The Department of Justice said it has complied with a request from the House Intelligence Committee to turn over any relevant material related to President Donald Trump’s claim that he had his "wires tapped" before the election.

House Intelligence Committee Chair Rep. Devin Nunes, R-California, in a statement said the Justice Department had "fully complied" but did not disclose what was turned over.

Pres. Trump, Unsubstantiated Wiretap Allegations and German Chancellor Merkel 2:40

Trump and the White House have come under scrutiny over the president's claim, which he first made on Twitter on March 4 without presenting evidence.

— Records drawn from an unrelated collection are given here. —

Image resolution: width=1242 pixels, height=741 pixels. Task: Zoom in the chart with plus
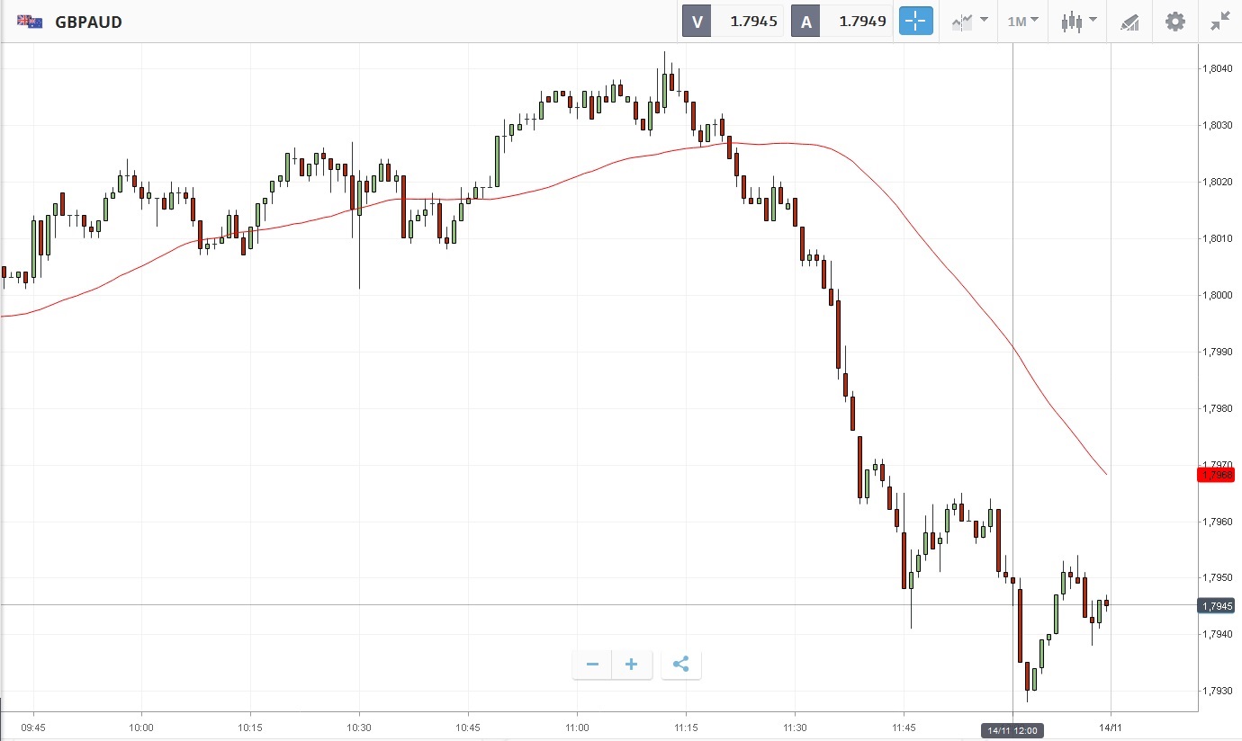(x=632, y=665)
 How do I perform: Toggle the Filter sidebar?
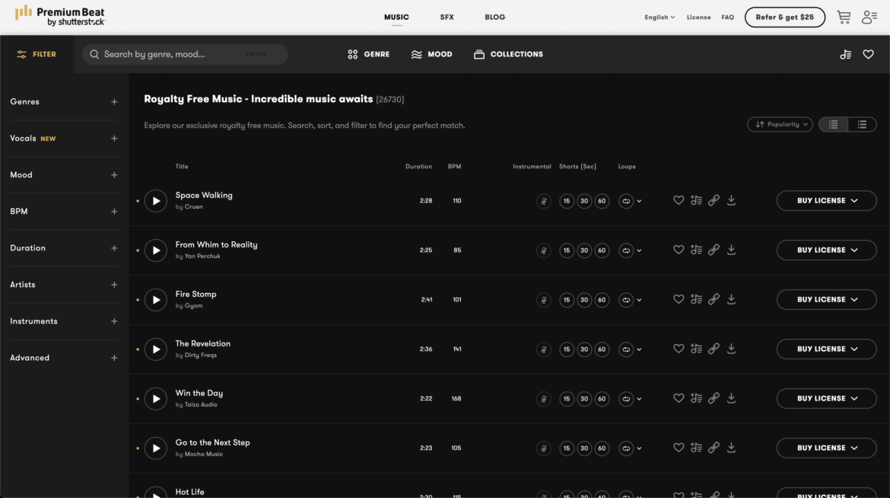pyautogui.click(x=37, y=54)
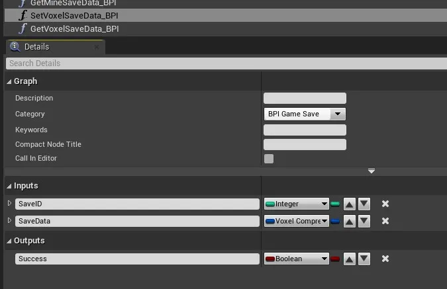Toggle SaveID container type pill
The height and width of the screenshot is (289, 447).
pos(335,204)
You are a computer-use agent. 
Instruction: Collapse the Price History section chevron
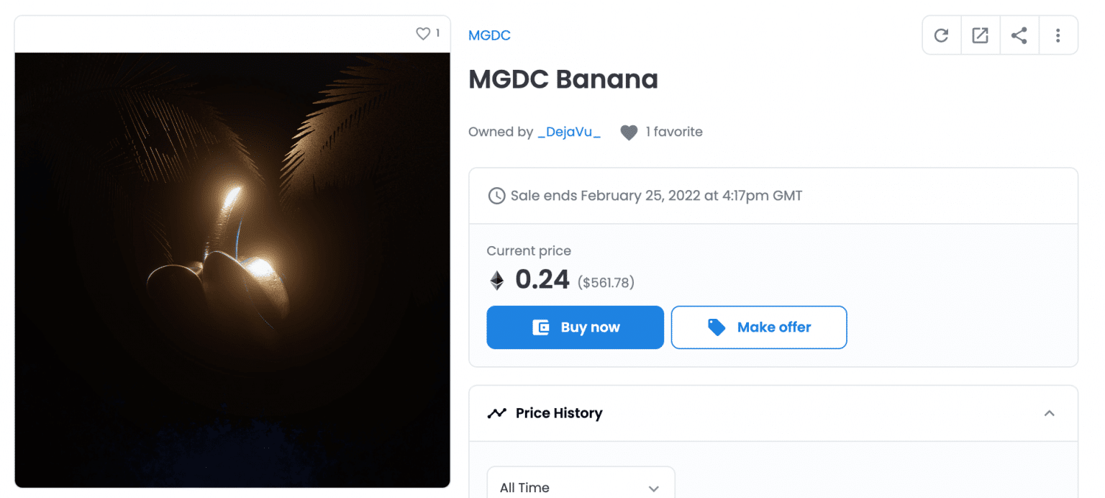pyautogui.click(x=1049, y=413)
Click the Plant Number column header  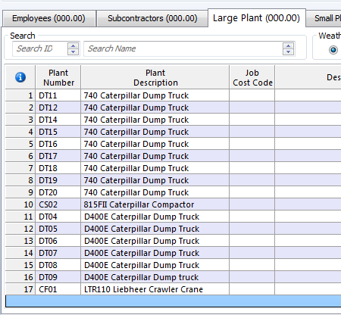pos(58,77)
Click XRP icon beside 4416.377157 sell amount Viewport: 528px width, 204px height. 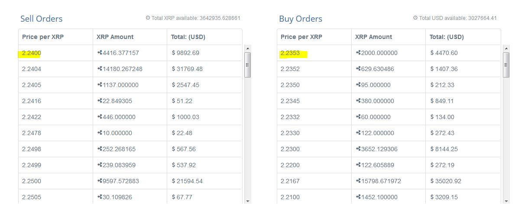[100, 53]
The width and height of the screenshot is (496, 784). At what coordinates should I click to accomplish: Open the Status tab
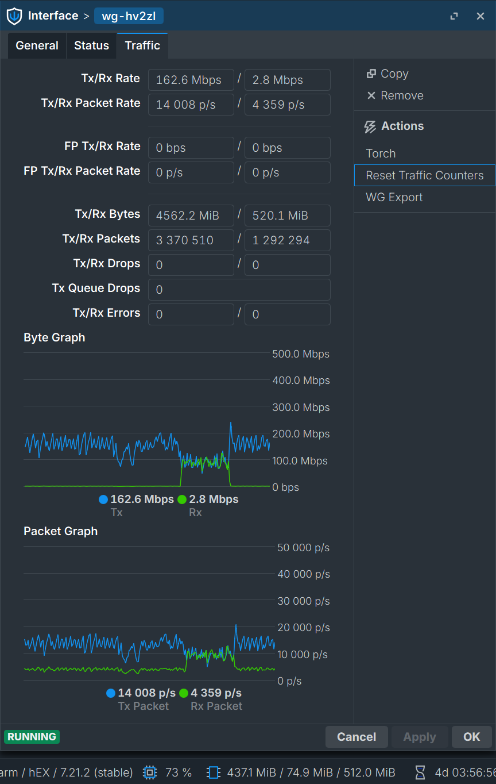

The administration’s defense of the claim earned a rare and angry denial from British spy agency GCHQ after White House Press Secretary cited a claim made by a Fox News analyst that it was involved in surveillance.

And on Friday Fox News anchor Shepard Smith said Fox News has "no evidence" that the president was surveilled and cannot confirm Fox News analyst Judge Andrew Napolitano’s "commentary" about the British spy agency.

The statement came after Trump earlier Friday told a reporter "all we did is quote a certain very talented legal mind" and said further questions should be directed at Fox.

Nunes and the ranking Democrat on the committee, Adam Schiff, D-California, made the request to the Justice Department in a letter last week.

The Justice Department said Friday it "has complied with the request from leaders of the House and Senate Intelligence Committees and Judiciary Committees seeking information related to surveillance during the 2016 election."

Nunes in Friday’s statement said the National Security Agency and Central Intelligence Agency has not yet provided full information about whether information collected on U.S. citizens was mishandled and leaked. Nunes said the NSA has "partially met our request" and expected to finish by the end of next week.

Republicans and the president criticized what they said were illegal leaks after it was reported that Trump’s former national security adviser, Michael Flynn, had communications with Russia's ambassador to the United States before Trump was inaugurated.

Flynn resigned on Feb. 13. Trump said he fired Flynn for misleading Vice President Mike Pence about the communications.